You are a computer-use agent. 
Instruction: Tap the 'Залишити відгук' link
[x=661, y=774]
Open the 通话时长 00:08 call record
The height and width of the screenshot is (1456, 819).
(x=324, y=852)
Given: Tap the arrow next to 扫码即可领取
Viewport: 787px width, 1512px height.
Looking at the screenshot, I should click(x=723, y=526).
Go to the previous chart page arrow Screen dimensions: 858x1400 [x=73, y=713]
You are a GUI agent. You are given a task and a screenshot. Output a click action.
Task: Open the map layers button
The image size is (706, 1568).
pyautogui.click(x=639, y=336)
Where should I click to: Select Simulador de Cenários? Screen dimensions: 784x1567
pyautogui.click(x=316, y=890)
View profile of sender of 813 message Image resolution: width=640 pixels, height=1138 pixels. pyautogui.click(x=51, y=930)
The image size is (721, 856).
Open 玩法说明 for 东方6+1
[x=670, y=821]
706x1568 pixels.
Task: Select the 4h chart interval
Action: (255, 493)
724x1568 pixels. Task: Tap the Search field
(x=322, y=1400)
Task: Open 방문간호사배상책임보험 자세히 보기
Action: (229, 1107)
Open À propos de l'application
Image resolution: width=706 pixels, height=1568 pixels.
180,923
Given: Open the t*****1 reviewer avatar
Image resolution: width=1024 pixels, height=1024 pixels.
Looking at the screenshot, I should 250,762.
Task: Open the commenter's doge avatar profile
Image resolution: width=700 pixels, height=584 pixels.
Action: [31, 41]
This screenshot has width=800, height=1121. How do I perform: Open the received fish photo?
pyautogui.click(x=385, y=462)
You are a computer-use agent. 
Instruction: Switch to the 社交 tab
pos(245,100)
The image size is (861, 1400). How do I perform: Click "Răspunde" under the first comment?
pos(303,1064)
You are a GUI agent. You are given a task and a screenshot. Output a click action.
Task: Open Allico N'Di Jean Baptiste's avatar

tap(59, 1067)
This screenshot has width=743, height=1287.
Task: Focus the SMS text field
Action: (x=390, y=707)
--------
**DIRECTIONS FOR THIS TASK**. Return all of the entries above word for word, keeping every line in its original order.

**SOLUTION FOR THIS EXERCISE**.
You are a computer-use agent. 
Instruction: Tap the 'Залишити відгук' link
[x=661, y=774]
Open the 通话时长 00:08 call record
The height and width of the screenshot is (1456, 819).
(x=324, y=852)
Given: Tap the arrow next to 扫码即可领取
Viewport: 787px width, 1512px height.
Looking at the screenshot, I should click(x=723, y=526).
Go to the previous chart page arrow Screen dimensions: 858x1400 [x=73, y=713]
You are a GUI agent. You are given a task and a screenshot. Output a click action.
Task: Open the map layers button
The image size is (706, 1568).
pyautogui.click(x=639, y=336)
Where should I click to: Select Simulador de Cenários? Screen dimensions: 784x1567
pyautogui.click(x=316, y=890)
View profile of sender of 813 message Image resolution: width=640 pixels, height=1138 pixels. pyautogui.click(x=51, y=930)
The image size is (721, 856).
Open 玩法说明 for 东方6+1
[x=670, y=821]
706x1568 pixels.
Task: Select the 4h chart interval
Action: (255, 493)
724x1568 pixels. Task: Tap the Search field
(x=322, y=1400)
Task: Open 방문간호사배상책임보험 자세히 보기
Action: (229, 1107)
Open À propos de l'application
Image resolution: width=706 pixels, height=1568 pixels.
180,923
Given: Open the t*****1 reviewer avatar
Image resolution: width=1024 pixels, height=1024 pixels.
Looking at the screenshot, I should 250,762.
Task: Open the commenter's doge avatar profile
Image resolution: width=700 pixels, height=584 pixels.
Action: [31, 41]
This screenshot has width=800, height=1121. How do I perform: Open the received fish photo?
pyautogui.click(x=385, y=462)
You are a computer-use agent. 
Instruction: Switch to the 社交 tab
pos(245,100)
The image size is (861, 1400). How do I perform: Click "Răspunde" under the first comment?
pos(303,1064)
You are a GUI agent. You are given a task and a screenshot. Output a click action.
Task: Open Allico N'Di Jean Baptiste's avatar

tap(59, 1067)
This screenshot has width=743, height=1287.
Task: Focus the SMS text field
Action: (x=390, y=707)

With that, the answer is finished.